* [Supplied text]
== Segment start ==

Transcriptome measurements

   For whole-blood transcriptome analysis, blood samples collected from
   healthy human donors and individuals with RA in PAXgene tubes were
   frozen and stored at −80 °C. Total RNA was isolated using the PAXgene
   Blood miRNA Kit (763134, Qiagen, Valencia, CA, USA). Globin-encoding
   transcripts were removed from the total RNA by using the Ambion
   GLOBINclear kit (AM1980, Ambion, Austin TX, USA).

   For transcriptome profiling in immune subsets, human whole blood was
   collected using heparin blood collection tubes (TERUMO, Shibuya, Tokyo,
   Japan), and immune cell subsets were purified as follows. Peripheral
   CD8 and CD4 T cells were purified with the CD8 T Cell Isolation Kit and
   the CD4 T Cell Isolation Kit (130-096-533 and 130-096-495, Miltenyi
   Biotec, Bergisch Gladbach, Germany), respectively. Monocyte subsets
   were isolated according to Cros et al.^[196]35. B cells were
   magnetically isolated using human CD19 microbeads (130-050-301,
   Miltenyi Biotec, Bergisch Gladbach, Germany). After staining with
   Brilliant Violet 421 (BV421)-conjugated anti-CD19 (clone HIB19,
   BioLegend), allophycocyanin (APC)- and Cyanine 7 (Cy7)-conjugated
   anti-CD27 (clone O323, BioLegend), fluorescein isothiocyanate
   (FITC)-conjugated anti-CD38 (clone HIT2, BioLegend) and phycoerythrin
   (PE)-conjugated anti-human-IgD (clone IA6-2, BioLegend), each subset
   was isolated with a FACSAriaIII instrument. CD56^+CD3^– and CD56^+CD3^+
   NK cells were magnetically isolated using human CD56 microbeads
   (130-050-401, Miltenyi Biotec, Bergisch Gladbach, Germany). After
   staining with APC–Cy7–anti-CD3 (clone UCHT1, BioLegend) and
   PE–anti-CD56 (clone HCD56, BioLegend), each subset was isolated using a
   FACSAriaIII instrument. For neutrophil isolation, pellets were
   collected after Ficoll gradient centrifugation and then treated with
   red blood lysis solution (130-094-183, Miltenyi Biotec, Bergisch
   Gladbach, Germany). Total RNA from the sorted cells was extracted with
   the miRCURY RNA Isolation Kit (300110, Exiqon, Vedbaek, Denmark),
   purified with the RNeasy MinElute Cleanup Kit (74204, Qiagen, Hilden,
   Germany) and amplified with the Ovation Pico WTA System V2^TM
   (3302-A01-NUG, NuGEN Technologies, San Carlos, CA, USA).

== Segment end ==

* [Instructions]
A. In the transcriptome measurements text, which kit was used to remove globin-encoding transcripts from the total RNA?
B. Return the portion of the transcriptome measurements text starting at "Transcriptome measurements" and ending at "Austin TX, USA).".

* [Recorded data]
== Segment start ==

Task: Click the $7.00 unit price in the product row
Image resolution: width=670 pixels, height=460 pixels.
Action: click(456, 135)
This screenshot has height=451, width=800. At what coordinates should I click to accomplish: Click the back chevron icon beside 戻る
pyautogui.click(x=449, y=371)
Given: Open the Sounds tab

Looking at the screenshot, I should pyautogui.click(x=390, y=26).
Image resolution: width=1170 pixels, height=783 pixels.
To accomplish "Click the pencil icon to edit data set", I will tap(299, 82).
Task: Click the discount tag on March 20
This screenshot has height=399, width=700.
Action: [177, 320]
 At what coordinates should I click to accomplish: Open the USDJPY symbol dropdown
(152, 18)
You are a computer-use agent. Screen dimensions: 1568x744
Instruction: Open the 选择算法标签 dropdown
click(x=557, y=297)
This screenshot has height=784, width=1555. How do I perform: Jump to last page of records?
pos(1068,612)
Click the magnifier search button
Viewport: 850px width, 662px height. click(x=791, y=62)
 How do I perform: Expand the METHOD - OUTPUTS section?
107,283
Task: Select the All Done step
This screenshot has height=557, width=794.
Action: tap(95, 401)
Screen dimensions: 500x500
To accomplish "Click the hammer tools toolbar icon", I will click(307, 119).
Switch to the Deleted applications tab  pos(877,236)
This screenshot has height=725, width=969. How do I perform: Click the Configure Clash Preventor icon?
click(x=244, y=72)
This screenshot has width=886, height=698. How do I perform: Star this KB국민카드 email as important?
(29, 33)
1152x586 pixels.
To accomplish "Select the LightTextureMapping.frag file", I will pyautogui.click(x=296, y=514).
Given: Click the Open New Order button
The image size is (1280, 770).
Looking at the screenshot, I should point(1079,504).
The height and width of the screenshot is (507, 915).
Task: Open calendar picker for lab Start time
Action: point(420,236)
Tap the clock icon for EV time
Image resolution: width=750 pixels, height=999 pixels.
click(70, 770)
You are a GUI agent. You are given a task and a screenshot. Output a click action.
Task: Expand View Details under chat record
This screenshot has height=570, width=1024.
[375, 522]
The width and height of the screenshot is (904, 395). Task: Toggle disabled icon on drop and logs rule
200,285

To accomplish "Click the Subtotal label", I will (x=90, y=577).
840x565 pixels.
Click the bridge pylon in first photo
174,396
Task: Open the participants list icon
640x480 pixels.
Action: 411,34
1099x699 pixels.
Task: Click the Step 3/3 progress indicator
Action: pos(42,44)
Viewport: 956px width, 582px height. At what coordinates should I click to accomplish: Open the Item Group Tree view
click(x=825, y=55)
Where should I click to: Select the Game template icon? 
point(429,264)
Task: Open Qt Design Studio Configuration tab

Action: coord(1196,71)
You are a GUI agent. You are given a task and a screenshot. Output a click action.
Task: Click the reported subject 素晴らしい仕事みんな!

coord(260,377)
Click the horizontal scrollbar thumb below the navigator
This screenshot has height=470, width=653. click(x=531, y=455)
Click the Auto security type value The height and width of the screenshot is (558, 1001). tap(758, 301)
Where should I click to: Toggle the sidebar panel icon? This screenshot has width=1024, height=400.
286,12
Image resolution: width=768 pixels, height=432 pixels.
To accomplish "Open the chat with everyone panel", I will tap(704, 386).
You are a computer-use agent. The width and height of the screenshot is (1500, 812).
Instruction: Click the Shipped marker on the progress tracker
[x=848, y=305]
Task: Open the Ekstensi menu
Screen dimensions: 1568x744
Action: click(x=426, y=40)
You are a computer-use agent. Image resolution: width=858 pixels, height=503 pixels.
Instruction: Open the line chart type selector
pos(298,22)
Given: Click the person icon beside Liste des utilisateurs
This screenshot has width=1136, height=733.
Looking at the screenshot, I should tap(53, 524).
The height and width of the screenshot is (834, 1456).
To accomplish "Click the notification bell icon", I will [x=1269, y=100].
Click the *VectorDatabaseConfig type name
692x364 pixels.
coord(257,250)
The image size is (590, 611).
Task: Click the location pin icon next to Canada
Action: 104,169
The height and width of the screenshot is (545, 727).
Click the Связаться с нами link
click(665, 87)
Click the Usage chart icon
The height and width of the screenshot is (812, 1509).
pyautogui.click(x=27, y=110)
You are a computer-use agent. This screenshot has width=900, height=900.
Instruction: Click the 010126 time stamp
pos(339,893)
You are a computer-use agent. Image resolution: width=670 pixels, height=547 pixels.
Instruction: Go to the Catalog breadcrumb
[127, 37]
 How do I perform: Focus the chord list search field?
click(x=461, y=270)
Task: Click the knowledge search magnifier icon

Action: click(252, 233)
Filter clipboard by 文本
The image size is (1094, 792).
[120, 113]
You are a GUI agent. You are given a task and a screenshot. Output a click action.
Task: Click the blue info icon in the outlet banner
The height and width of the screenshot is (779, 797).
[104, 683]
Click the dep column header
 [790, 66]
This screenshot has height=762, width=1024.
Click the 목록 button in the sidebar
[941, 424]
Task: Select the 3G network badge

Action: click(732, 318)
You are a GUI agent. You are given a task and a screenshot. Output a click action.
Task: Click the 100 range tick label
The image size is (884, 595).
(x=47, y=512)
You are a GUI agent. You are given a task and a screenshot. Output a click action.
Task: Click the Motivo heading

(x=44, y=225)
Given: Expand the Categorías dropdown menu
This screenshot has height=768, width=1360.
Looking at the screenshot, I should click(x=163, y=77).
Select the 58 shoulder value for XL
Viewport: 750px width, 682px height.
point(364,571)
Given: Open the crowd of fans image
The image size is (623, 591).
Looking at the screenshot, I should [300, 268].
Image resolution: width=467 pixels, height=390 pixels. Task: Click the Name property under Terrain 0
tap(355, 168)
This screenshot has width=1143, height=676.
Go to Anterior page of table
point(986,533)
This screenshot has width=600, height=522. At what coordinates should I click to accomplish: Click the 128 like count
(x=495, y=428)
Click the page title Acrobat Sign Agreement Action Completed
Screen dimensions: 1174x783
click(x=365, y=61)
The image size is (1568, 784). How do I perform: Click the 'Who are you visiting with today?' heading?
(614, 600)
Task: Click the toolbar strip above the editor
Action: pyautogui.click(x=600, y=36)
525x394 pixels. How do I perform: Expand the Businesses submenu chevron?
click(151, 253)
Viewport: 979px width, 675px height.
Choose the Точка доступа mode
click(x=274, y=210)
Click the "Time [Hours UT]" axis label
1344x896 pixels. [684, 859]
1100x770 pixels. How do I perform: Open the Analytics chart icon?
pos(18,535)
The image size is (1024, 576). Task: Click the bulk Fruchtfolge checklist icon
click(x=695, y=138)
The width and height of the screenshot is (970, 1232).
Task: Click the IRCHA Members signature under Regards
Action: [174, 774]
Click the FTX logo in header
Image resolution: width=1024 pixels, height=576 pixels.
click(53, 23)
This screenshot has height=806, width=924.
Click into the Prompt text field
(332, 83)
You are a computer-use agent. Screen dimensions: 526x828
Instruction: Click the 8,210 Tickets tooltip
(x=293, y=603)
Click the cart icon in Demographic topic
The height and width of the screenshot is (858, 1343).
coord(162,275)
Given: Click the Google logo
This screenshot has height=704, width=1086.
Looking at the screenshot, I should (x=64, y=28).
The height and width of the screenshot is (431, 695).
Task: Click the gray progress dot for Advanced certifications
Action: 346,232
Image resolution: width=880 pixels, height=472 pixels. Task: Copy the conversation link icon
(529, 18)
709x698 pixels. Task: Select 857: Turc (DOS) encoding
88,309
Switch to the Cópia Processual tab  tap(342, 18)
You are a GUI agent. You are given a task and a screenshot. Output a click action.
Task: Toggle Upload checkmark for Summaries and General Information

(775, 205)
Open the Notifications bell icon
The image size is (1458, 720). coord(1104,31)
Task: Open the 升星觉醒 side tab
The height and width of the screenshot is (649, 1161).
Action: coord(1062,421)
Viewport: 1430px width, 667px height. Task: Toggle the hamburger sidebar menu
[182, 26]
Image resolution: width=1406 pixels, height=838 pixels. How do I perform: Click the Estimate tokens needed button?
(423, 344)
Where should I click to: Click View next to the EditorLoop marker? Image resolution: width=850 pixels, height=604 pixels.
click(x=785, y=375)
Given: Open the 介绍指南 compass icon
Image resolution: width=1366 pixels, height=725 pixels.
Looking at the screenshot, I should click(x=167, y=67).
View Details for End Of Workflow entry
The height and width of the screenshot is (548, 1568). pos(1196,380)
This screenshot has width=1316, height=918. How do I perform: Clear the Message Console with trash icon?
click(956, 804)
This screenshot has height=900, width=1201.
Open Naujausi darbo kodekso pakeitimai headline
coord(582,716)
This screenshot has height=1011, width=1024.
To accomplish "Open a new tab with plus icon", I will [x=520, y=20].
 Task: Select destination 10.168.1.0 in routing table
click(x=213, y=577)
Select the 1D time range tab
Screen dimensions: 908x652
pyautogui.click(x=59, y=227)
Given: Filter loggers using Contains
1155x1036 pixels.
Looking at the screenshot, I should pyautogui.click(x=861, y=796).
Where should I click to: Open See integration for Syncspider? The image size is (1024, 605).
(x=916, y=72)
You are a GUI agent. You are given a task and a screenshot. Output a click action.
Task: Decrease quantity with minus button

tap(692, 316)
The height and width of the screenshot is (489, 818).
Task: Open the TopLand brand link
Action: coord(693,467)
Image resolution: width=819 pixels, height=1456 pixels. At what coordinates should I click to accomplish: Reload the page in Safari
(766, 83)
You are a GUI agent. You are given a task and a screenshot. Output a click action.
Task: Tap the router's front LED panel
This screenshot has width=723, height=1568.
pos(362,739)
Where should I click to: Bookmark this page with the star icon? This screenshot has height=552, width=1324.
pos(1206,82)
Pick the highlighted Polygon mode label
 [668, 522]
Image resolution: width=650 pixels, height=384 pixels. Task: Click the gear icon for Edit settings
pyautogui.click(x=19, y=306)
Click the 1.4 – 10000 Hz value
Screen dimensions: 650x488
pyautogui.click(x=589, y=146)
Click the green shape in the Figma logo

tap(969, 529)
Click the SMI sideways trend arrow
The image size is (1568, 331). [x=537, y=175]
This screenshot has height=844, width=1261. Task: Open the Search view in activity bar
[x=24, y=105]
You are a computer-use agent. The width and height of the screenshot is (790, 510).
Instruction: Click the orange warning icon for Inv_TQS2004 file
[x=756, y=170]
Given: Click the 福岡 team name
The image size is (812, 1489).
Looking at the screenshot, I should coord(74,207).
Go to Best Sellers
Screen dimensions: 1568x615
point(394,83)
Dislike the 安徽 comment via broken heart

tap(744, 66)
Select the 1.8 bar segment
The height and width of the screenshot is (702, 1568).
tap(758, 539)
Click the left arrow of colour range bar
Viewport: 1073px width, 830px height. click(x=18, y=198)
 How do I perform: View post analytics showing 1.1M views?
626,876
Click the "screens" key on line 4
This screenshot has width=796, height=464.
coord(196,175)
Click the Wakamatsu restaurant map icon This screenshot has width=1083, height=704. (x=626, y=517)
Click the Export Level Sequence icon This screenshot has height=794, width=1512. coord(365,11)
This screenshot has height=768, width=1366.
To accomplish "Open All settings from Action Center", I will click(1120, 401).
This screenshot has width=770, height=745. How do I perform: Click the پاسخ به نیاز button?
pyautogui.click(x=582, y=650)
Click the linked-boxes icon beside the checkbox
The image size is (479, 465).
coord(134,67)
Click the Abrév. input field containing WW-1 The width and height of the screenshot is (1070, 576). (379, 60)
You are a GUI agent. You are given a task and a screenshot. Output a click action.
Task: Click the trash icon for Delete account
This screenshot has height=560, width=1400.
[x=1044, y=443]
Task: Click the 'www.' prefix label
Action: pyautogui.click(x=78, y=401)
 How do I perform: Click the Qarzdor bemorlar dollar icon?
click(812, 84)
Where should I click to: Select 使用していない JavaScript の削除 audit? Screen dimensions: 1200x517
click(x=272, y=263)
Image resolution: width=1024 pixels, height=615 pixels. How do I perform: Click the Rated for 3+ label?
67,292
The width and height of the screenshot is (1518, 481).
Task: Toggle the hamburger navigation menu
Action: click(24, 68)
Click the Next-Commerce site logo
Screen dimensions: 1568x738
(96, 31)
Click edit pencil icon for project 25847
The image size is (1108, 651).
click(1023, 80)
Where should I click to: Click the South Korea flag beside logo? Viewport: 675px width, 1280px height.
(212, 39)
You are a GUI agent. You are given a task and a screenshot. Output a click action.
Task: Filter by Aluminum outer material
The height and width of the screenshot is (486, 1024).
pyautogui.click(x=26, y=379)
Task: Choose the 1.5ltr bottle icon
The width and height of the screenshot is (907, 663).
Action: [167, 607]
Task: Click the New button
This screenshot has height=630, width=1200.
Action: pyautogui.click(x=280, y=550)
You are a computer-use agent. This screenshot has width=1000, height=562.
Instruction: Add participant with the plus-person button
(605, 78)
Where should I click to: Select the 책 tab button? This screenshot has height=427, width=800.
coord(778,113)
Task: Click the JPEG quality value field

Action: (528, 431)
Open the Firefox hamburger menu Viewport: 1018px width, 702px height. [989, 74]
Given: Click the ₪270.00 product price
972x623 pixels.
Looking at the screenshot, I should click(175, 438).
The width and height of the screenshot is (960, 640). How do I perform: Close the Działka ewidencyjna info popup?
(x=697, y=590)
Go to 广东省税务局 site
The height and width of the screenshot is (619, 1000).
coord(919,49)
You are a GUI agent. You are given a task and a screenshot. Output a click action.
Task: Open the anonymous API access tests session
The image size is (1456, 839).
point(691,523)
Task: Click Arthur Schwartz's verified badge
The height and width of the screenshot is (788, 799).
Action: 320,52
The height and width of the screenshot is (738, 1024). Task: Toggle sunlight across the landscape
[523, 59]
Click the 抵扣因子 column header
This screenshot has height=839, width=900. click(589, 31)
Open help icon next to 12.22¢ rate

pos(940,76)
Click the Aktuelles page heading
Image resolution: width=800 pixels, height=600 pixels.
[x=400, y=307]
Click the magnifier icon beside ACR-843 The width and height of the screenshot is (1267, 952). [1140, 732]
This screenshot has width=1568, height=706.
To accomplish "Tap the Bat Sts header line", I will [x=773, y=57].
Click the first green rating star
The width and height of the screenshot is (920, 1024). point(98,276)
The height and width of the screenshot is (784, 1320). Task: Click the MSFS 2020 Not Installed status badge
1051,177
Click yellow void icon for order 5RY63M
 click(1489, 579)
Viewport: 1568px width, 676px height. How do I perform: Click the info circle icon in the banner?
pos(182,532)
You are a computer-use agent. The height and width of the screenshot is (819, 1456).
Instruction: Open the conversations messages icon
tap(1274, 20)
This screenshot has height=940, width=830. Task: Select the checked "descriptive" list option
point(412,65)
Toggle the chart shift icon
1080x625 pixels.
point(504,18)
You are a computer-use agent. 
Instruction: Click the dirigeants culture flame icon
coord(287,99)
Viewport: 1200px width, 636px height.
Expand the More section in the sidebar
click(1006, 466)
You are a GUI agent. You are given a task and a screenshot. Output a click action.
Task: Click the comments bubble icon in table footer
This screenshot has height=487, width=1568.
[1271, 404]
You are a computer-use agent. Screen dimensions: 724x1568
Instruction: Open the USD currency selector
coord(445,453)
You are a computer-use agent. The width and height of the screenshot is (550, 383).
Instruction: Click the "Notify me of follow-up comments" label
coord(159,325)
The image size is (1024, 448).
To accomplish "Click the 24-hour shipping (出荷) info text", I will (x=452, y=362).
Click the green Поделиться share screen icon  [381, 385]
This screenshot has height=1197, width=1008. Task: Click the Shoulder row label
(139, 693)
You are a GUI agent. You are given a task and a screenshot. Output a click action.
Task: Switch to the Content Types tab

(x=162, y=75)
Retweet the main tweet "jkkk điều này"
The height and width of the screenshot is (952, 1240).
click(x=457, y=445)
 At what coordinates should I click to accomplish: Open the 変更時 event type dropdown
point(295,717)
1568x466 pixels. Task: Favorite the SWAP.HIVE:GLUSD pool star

== Segment end ==

* [Answers below]
A. The Ambion GLOBINclear kit (AM1980, Ambion, Austin TX, USA).

B.
Transcriptome measurements

   For whole-blood transcriptome analysis, blood samples collected from
   healthy human donors and individuals with RA in PAXgene tubes were
   frozen and stored at −80 °C. Total RNA was isolated using the PAXgene
   Blood miRNA Kit (763134, Qiagen, Valencia, CA, USA). Globin-encoding
   transcripts were removed from the total RNA by using the Ambion
   GLOBINclear kit (AM1980, Ambion, Austin TX, USA).